2014 book by David Kertzer

The Pope and Mussolini: The Secret History of Pius XI and the Rise of Fascism in Europe is a 2014 biography of Pope Pius XI about his relations with Benito Mussolini and rise of Fascism in Europe by David Kertzer. The book examined documentary evidence from the Vatican archives, arguing that Pope Pius XI played a significant role in supporting the rise of fascism and Benito Mussolini in Italy.

The Pope and Mussolini won the 2015 Pulitzer Prize for Biography or Autobiography.

==About the book==
This is the story of Pope Pius XI’s relations with Italian dictator Benito Mussolini, based on archival material from both.

==Reception==
The book was lauded by many authors including Joseph J. Ellis, who wrote, "Kertzer has an eye for a story, an ear for the right word, and an instinct for human tragedy.
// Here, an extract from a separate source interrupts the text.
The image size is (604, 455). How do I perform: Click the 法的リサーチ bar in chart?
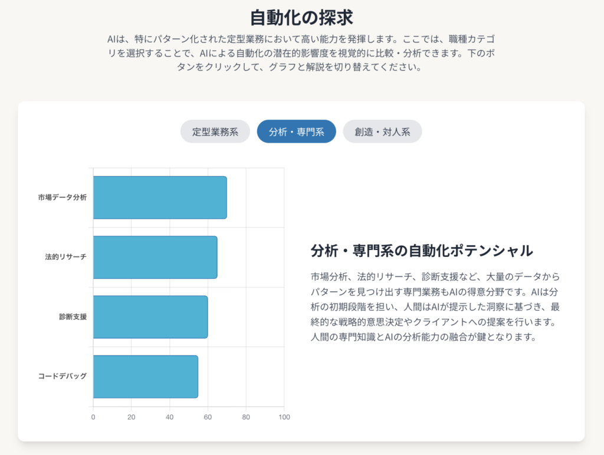click(x=155, y=257)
This is a sophisticated blockbuster." The New Yorker called the book "A fascinating and tragic story." The New York Review of Books states, "Revelatory . . . [a] detailed portrait." Historian Paul Gottfried criticized the book for being overly critical of the Church.

==Editions==
- Kertzer, David I. (2014). "The Pope and Mussolini: The Secret History of Pius XI and the Rise of Fascism in Europe"
- Kertzer, David I. (2014). "The Pope and Mussolini: The Secret History of Pius XI and the Rise of Fascism in Europe"
- Kertzer, David I. (2014). "Il patto col diavolo: Mussolini e Papa Pio XI le relazioni segrete fra il Vaticano e l'Italia fascista"
- Kertzer, David I. (2016). "Der erste Stellvertreter: Papst Pius XI. und der geheime Pakt mit dem Faschismus"

==Awards==
The biography won the 2015 Pulitzer Prize in Drama, Letter and Music category of Biography or Autobiography.